Health care reform has been a contentious political issue in the United States for more than a hundred years. Even after the passage of the Affordable Care Act in 2010, which expanded access to health insurance coverage for millions of people, Americans continue to disagree on whether and how to make quality health care available to all.
From the beginning of the 20th century to today, citizens have made their voices heard in these debates. Health care reform is usually associated with presidents and national leaders, but this exhibition tells the lesser-known story of how movements of ordinary people helped shape the changing American health care system.

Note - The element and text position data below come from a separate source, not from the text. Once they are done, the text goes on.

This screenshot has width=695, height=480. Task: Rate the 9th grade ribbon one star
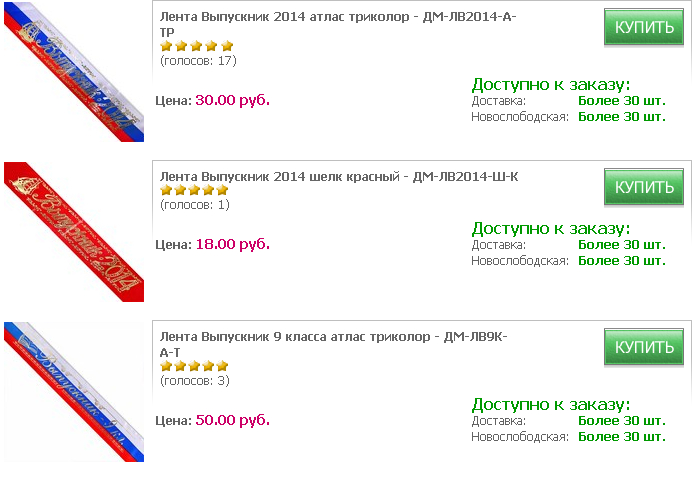[x=166, y=366]
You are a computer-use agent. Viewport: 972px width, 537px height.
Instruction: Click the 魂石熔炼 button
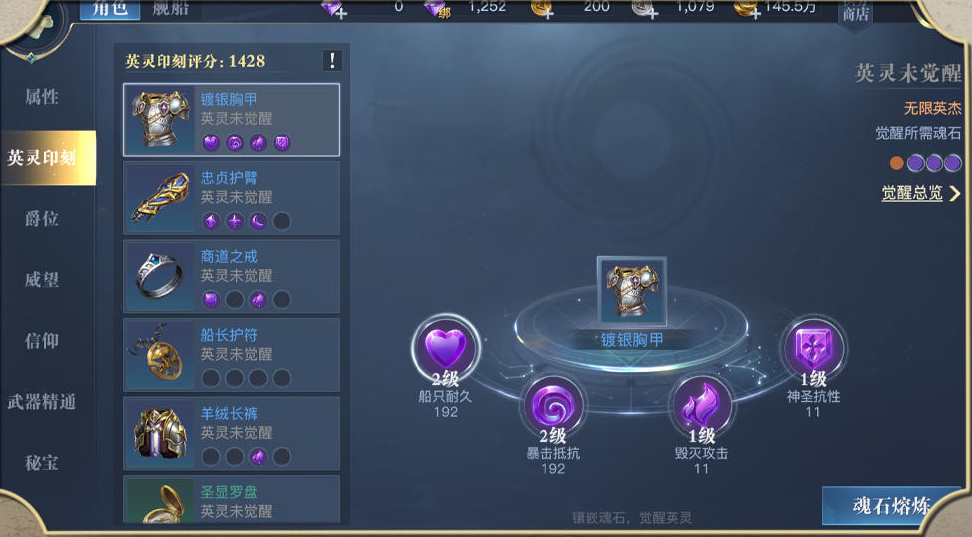pyautogui.click(x=891, y=505)
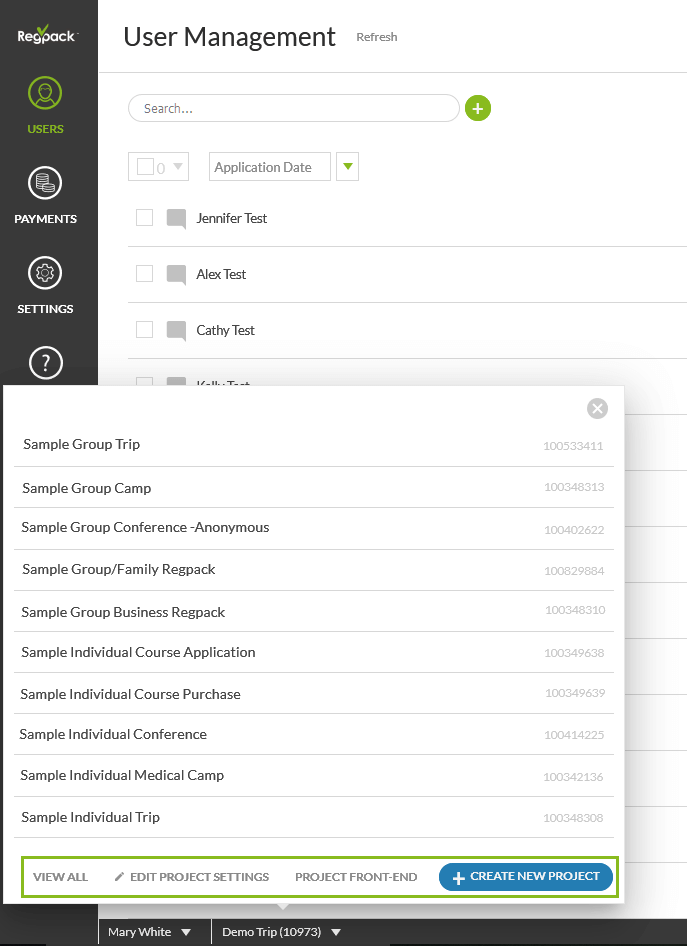This screenshot has height=946, width=687.
Task: Open the Users section icon
Action: tap(45, 95)
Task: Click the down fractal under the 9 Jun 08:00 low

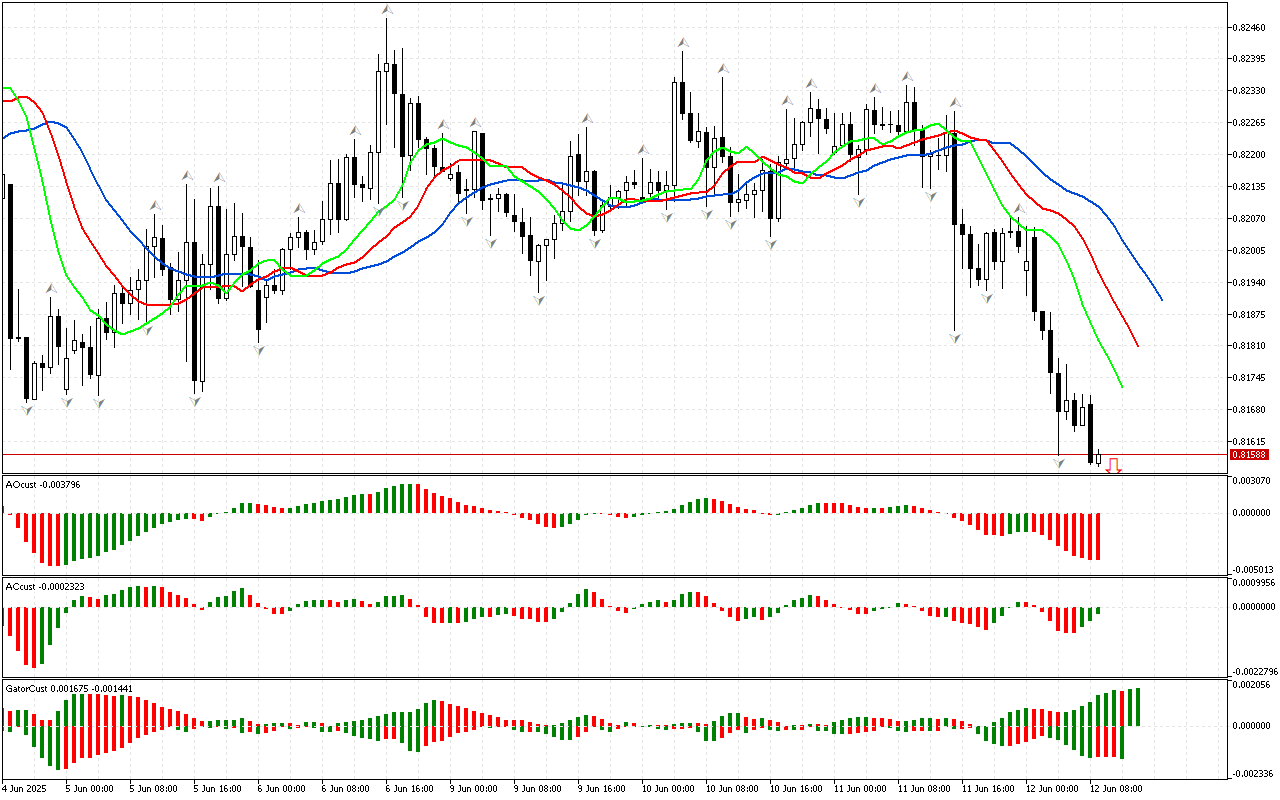Action: 539,299
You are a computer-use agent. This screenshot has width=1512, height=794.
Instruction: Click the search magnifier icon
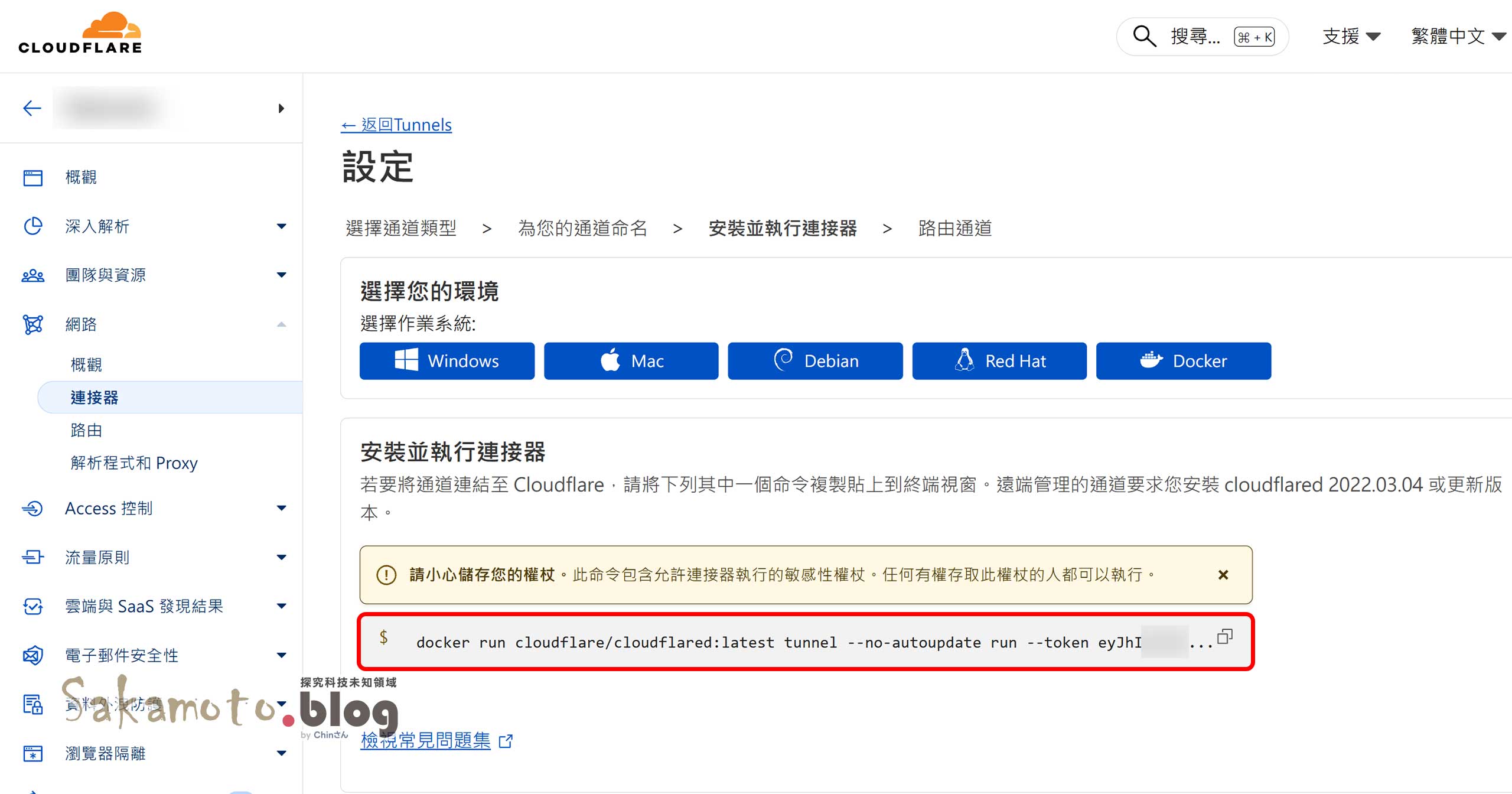[1144, 36]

Physicians rally in support of health reform, New York City, August 29, 2009
Courtesy Thomas Altfather Good
For most of the 20th century, the American Medical Association was a powerful and successful opponent of government health care reform, especially proposals for national health insurance. However, not all physicians opposed reforms, and some created their own reform organizations. Many doctors and medical students also worked closely with citizen groups to expand access to quality health care.

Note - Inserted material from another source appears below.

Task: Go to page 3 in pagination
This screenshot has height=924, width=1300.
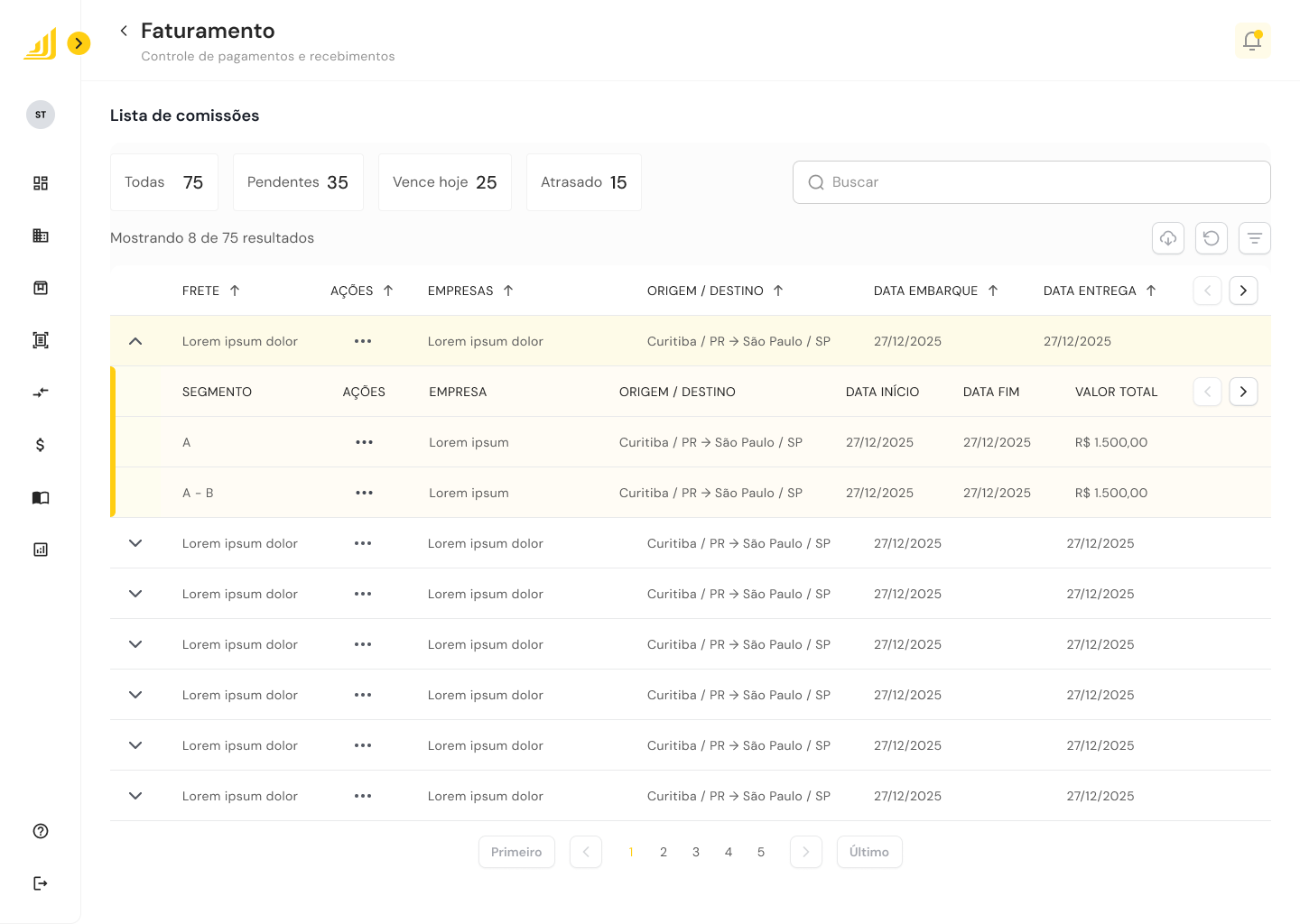Action: coord(696,852)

Senior citizens and supporters protesting high pharmaceutical costs at a Gray Panthers of San Francisco demonstration, 2006
Courtesy Patricia Jackson
Nurses meeting at the Delta Health Center, a community-controlled clinic in Mound Bayou, MS, 1968
Courtesy Daniel Bernstein/Jack Geiger
Minority and low-income Americans have organized to bring quality health care to their communities for over a century. Responding to neglect from government and private providers, community members have created their own public health campaigns, hospitals, clinics, and health centers.